The agreement, signed in the Kenyan capital by several political blocs and national figures, outlines a declaration of principles calling for a new state based on equal citizenship, democracy and justice. It also includes a legal memorandum demanding the designation of the Islamist Movement, the former ruling party and their fronts as terrorist organisations.
Mirghani noted that such announcements have become familiar to Sudanese audiences, remarking that if the document were published without a date, many would assume it belonged to an earlier phase of the crisis, whether before the revolution, during the transition, after the October 2021 coup, or following the outbreak of war in April 2023.
A repeated cycle that avoids accountability
Mirghani argued that Sudanese political forces have developed a habit of issuing declarations and charters in foreign capitals, while carefully avoiding direct confrontation with SAF, the dominant military actor controlling decision-making on war and peace.
According to him, locations change, from Nairobi to Addis Ababa to Geneva, but the substance remains the same: statements that condemn war in abstract terms while failing to address the military institution that initiated the conflict, expanded it and continues to block any serious path to de-escalation.
Symbolism over substance
He questioned what practical impact such agreements have, pointing out that Sudanese politics has become detached from measurable outcomes. Public attention, he said, is often consumed by images of meetings, conferences and international appearances circulated by media, while SAF continues to impose military solutions and suppress any genuine civilian alternative.
Mirghani stressed that most political documents are treated as ceremonial acts that end once signatures are collected, with no mechanisms to challenge SAF’s dominance, no pressure strategy, and no plan to curb the army’s economic, political and security grip over the state.
A political culture shaped by fear of SAF
He argued that this reflects a deeper crisis within Sudan’s political culture: an unwillingness to name SAF as a primary obstacle to peace. Instead of demanding accountability from the military leadership, political actors settle for vague slogans that do not threaten the balance of power imposed by force.
According to Mirghani, the belief that signing papers alone can end the war allows SAF to continue operating without scrutiny, while civilians absorb the cost in lives, displacement and state collapse.
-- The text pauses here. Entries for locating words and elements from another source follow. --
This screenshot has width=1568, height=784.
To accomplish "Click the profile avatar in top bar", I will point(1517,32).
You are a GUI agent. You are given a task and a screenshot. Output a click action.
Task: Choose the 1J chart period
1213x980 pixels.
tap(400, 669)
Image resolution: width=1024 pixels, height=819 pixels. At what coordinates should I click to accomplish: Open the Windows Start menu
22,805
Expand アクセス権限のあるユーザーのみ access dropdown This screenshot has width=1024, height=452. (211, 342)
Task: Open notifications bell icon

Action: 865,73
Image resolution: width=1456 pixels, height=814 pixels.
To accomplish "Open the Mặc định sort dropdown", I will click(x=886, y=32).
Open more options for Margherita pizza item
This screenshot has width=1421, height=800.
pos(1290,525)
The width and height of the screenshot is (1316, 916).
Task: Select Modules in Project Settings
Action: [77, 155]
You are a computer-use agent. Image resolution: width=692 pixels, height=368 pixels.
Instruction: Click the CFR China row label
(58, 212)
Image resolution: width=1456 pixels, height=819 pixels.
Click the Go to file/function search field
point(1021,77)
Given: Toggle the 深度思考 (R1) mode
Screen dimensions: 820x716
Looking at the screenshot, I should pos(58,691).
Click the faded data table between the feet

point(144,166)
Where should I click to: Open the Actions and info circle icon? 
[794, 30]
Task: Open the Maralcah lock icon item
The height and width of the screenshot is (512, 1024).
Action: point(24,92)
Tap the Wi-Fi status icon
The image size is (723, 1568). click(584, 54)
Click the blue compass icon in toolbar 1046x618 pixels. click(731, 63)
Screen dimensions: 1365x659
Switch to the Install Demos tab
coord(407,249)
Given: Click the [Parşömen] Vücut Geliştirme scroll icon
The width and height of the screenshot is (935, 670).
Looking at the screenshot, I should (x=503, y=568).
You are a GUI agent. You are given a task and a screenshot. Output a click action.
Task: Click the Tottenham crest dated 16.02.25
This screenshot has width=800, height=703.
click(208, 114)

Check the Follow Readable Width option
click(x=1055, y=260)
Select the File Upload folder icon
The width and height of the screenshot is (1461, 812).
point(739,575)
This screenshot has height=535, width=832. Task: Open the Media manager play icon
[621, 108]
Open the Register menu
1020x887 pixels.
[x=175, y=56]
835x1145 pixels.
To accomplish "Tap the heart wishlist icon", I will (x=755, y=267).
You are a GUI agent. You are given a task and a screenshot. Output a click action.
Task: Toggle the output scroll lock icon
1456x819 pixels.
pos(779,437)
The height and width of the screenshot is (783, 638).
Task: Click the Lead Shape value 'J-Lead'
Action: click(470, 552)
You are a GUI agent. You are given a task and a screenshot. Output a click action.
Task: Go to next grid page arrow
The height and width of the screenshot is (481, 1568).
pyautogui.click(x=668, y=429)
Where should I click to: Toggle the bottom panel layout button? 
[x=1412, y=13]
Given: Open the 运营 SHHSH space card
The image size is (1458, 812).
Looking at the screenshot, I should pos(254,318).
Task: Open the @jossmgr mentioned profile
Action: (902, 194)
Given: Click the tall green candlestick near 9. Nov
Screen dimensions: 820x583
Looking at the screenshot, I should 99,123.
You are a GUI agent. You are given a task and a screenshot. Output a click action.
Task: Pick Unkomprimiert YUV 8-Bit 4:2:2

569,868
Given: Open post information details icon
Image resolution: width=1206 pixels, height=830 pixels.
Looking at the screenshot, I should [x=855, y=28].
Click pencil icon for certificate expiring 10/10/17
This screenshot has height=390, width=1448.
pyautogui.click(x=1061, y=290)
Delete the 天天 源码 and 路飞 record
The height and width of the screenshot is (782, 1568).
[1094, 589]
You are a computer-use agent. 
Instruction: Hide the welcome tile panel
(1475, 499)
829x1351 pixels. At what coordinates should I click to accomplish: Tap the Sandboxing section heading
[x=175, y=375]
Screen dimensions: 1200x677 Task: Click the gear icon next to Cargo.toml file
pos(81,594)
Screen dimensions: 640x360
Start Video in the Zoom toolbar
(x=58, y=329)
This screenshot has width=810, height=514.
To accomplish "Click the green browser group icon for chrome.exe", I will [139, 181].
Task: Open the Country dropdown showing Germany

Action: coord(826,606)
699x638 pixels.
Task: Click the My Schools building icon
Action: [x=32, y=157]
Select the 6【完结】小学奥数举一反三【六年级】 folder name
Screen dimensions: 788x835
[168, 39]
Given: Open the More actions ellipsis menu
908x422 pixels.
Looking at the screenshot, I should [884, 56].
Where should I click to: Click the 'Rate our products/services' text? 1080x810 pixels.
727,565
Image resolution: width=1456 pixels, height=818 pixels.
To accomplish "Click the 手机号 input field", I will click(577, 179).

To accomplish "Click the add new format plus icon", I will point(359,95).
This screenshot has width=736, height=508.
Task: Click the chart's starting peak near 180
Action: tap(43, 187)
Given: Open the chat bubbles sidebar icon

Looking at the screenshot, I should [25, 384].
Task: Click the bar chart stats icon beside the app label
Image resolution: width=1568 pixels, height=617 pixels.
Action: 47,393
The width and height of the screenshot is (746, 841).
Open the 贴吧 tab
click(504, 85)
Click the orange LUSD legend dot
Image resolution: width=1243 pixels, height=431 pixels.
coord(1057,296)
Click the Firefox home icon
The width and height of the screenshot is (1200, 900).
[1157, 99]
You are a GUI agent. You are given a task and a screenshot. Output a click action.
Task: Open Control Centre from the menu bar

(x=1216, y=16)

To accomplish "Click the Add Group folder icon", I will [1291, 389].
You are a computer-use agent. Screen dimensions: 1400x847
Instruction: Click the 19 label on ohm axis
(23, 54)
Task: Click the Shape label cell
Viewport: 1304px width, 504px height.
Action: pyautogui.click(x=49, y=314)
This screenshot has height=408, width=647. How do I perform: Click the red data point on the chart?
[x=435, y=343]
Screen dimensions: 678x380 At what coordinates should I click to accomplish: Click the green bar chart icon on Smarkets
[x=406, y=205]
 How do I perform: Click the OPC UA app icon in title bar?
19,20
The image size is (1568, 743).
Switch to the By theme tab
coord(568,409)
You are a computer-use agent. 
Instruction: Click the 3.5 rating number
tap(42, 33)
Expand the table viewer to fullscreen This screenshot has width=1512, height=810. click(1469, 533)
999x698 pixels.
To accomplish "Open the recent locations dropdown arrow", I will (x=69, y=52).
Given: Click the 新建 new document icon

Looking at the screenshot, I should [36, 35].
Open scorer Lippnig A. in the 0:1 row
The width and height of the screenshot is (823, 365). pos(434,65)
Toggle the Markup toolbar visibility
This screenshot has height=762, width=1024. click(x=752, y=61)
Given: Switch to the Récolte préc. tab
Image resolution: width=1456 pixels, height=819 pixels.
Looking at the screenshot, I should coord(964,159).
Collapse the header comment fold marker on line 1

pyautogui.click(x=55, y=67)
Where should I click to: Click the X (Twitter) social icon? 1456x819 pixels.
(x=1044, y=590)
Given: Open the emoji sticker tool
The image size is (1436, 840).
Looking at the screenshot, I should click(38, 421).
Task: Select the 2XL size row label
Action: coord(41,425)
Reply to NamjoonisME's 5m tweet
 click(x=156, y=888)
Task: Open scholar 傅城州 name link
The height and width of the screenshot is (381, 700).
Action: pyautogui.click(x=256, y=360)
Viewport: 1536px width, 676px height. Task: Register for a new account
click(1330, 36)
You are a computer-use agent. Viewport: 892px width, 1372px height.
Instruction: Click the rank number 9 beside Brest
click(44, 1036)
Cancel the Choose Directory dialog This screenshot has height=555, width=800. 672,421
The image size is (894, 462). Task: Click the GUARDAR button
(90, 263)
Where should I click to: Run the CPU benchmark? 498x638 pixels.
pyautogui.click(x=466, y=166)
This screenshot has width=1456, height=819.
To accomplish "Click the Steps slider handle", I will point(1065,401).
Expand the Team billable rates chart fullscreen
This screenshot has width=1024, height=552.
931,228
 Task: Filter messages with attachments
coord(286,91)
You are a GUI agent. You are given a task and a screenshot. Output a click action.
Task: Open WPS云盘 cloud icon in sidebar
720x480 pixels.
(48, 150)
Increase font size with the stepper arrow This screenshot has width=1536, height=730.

An anti-war label without a roadmap
While some signatories described the Nairobi agreement as the largest anti-war coalition to date, Mirghani questioned how such a coalition could succeed without directly challenging SAF’s refusal to relinquish control or accept a civilian-led transition.
He warned that branding an initiative as “anti-war” loses meaning when it fails to articulate how SAF will be pressured, constrained or removed from its role as both a political actor and a war party.
No breakthrough without confronting the army
Mirghani concluded that Sudan does not suffer from a shortage of documents, but from a shortage of political courage. Ending the war, he argued, requires a real break with past patterns and a willingness to confront SAF’s monopoly over violence, resources and national decision-making.
Until political forces demonstrate the resolve to challenge the military institution driving the conflict, he said, Sudan will remain trapped in cycles of declarations that change nothing, while the war continues unchecked.